Commodities and the trading systems on which commodities are traded rely on the underlying fungibility of the commodity—a commodity is more or less fungible depending on the extent to which individual units of the commodity are capable of substitution with one another. Examples of highly fungible commodities are crude oil, precious metals, and currencies. Fungibility has little to do with liquidity—a commodity is liquid and tradeable if it is easily exchangeable for money or another commodity.
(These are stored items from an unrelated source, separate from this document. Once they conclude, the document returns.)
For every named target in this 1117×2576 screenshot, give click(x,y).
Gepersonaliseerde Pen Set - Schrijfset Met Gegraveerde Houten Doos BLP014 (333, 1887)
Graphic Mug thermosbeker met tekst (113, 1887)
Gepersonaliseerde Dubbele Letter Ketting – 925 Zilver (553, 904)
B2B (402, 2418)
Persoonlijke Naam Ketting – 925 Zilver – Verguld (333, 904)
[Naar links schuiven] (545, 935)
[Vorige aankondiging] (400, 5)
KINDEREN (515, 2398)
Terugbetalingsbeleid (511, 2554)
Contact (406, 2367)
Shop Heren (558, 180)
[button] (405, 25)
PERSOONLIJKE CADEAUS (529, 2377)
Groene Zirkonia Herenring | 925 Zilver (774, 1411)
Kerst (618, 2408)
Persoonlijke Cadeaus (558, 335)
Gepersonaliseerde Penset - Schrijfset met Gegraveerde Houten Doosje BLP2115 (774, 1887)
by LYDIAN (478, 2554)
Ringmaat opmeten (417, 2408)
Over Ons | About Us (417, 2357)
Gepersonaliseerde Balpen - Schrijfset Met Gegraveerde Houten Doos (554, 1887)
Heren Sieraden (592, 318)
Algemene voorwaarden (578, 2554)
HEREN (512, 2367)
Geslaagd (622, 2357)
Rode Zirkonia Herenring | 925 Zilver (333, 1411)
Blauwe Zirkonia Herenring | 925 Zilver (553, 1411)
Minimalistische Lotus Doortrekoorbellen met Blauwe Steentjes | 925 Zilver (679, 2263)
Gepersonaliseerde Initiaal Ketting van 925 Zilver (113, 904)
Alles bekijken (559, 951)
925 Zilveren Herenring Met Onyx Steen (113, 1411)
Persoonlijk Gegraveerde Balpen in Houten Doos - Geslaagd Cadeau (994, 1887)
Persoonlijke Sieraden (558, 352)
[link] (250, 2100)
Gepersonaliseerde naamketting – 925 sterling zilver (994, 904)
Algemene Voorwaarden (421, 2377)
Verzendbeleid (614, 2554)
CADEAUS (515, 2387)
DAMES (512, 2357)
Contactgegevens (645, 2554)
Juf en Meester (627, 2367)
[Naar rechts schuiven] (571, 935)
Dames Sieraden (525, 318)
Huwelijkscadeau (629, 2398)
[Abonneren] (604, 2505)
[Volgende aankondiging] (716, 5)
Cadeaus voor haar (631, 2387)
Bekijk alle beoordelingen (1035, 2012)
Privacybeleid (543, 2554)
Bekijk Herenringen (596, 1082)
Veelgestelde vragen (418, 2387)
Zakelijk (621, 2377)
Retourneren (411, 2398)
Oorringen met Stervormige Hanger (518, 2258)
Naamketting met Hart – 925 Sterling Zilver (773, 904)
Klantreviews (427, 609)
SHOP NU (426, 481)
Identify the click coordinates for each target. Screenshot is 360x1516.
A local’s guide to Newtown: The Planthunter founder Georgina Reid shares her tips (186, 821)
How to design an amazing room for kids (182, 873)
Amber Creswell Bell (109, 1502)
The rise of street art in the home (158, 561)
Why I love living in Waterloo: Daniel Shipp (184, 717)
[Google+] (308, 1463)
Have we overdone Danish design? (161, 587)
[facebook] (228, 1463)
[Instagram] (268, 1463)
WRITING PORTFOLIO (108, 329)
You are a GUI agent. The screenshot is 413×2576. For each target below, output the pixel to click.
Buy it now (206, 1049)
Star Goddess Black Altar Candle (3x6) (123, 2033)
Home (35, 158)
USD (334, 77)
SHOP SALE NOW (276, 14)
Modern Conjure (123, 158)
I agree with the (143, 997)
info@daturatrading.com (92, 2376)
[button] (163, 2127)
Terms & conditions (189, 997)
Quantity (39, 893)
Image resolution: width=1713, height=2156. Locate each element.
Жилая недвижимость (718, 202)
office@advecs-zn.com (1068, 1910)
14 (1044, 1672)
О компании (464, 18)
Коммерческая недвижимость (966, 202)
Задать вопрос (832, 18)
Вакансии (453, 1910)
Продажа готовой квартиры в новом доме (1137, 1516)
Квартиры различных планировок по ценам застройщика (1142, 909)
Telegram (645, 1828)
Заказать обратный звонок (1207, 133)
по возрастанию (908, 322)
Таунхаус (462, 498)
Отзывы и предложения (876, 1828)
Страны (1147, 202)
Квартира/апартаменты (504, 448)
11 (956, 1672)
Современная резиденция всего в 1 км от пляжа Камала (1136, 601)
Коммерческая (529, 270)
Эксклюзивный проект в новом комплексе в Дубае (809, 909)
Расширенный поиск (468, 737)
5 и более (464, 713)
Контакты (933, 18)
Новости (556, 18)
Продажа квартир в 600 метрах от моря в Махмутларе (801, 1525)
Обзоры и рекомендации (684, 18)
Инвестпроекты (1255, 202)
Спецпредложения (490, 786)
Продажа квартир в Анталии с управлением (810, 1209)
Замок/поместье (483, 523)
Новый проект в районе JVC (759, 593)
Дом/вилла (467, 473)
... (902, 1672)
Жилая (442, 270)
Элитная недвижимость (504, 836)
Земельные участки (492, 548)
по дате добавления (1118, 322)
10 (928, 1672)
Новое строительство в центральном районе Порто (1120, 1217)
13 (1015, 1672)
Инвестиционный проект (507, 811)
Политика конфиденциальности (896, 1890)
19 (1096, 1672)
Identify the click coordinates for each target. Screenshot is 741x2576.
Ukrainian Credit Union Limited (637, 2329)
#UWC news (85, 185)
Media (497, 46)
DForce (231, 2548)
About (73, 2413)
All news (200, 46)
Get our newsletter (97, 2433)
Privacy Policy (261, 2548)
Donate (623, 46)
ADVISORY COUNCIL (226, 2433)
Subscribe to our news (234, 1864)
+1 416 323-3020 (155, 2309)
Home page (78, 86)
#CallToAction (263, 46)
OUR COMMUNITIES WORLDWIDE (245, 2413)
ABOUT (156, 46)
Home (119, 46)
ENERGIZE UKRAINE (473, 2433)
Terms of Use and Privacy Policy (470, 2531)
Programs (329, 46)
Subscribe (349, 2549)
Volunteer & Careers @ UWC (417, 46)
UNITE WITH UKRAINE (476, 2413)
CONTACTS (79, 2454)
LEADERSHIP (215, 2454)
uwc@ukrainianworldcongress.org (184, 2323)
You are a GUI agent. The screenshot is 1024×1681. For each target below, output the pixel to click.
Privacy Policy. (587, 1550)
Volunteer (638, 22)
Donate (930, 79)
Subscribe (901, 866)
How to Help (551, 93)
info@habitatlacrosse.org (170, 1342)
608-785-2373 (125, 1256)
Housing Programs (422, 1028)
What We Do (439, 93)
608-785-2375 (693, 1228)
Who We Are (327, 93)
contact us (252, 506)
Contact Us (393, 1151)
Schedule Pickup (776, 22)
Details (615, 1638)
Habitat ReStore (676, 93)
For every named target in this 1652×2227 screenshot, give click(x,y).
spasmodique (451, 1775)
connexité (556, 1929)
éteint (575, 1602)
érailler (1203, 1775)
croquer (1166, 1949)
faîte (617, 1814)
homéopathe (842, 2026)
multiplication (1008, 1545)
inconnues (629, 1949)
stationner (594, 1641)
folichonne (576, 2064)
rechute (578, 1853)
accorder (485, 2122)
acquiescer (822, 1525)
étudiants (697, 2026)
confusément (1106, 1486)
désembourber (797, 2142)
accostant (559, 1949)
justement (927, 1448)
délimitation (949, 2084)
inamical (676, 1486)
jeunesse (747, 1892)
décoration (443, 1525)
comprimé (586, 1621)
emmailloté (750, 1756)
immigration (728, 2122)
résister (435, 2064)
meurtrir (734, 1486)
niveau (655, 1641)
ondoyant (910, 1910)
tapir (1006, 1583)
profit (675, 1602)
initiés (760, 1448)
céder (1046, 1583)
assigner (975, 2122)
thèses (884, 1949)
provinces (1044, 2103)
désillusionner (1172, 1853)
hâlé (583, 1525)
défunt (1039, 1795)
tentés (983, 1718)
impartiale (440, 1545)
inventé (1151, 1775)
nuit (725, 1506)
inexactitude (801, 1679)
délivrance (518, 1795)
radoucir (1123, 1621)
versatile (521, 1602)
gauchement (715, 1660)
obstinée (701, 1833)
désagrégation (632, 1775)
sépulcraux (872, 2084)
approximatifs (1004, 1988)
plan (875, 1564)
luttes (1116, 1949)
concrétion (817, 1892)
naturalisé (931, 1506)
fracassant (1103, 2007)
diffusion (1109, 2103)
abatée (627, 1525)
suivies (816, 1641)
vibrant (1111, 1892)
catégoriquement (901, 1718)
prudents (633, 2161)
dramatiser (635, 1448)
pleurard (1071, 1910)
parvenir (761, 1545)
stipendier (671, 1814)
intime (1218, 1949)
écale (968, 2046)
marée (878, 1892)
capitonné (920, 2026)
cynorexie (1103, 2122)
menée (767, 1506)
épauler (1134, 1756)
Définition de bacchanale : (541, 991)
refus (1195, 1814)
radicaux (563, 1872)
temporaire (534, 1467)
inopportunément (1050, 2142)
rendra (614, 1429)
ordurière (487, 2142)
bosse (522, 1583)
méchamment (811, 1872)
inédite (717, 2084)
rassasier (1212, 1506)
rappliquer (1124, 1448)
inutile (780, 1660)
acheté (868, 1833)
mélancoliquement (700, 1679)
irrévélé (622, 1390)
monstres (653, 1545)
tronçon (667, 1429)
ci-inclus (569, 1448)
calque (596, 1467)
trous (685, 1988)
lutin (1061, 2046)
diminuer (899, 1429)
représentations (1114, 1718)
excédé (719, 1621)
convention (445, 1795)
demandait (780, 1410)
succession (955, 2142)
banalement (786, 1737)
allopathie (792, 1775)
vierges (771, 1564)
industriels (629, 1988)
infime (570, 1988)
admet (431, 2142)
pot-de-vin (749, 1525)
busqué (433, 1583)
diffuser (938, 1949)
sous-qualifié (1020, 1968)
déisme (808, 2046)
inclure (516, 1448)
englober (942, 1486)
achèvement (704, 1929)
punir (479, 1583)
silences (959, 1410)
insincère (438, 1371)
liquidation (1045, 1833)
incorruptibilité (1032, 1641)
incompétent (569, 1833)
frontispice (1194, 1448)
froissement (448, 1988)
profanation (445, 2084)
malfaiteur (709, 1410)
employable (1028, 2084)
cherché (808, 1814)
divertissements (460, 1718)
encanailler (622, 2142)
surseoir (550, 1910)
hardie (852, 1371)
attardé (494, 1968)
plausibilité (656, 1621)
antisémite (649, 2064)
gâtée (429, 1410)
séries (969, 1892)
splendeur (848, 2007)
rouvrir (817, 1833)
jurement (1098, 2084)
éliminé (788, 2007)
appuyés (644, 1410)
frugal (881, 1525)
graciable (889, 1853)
The measure of the fungibility of a commodity, on the other hand, is determined by the ease with which one unit of the commodity can be exchanged for another substantially equivalent unit of the same commodity at the same time and place.
Precious stones are generally prized for their individual uniqueness, which, by definition, tends to detract from the commodity value thereof.
Individual diamonds, for instance, are unique and diamond prices vary widely notwithstanding attempts by the diamond industry to develop a standardised quality assessment that depends on the caratage, colour, clarity and cut (the proverbial 4-C's of the diamond industry) or such tools as the Rapaport Diamond Report, which is published every week as a price reference.
As a rule therefore, diamonds are not readily interchangeable and are therefore not considered to be highly fungible. Some firms offer “investment-grade” diamonds for sale to the public, often coupled with buyback guarantees in terms of which they undertake to buy the diamond from the purchaser at or near the purchase price within a specified period. This is a far cry however, from the manner in which precious metals are traded as commodities.
This invention proposes means to combine individually non-uniform, non-standard, relatively non-fungible valuable items, such as diamonds, into a largely standardised, fungible tradeable commodity as well as a trading system for a plurality of such commodities, a method of trading using such a system and security systems related to the above.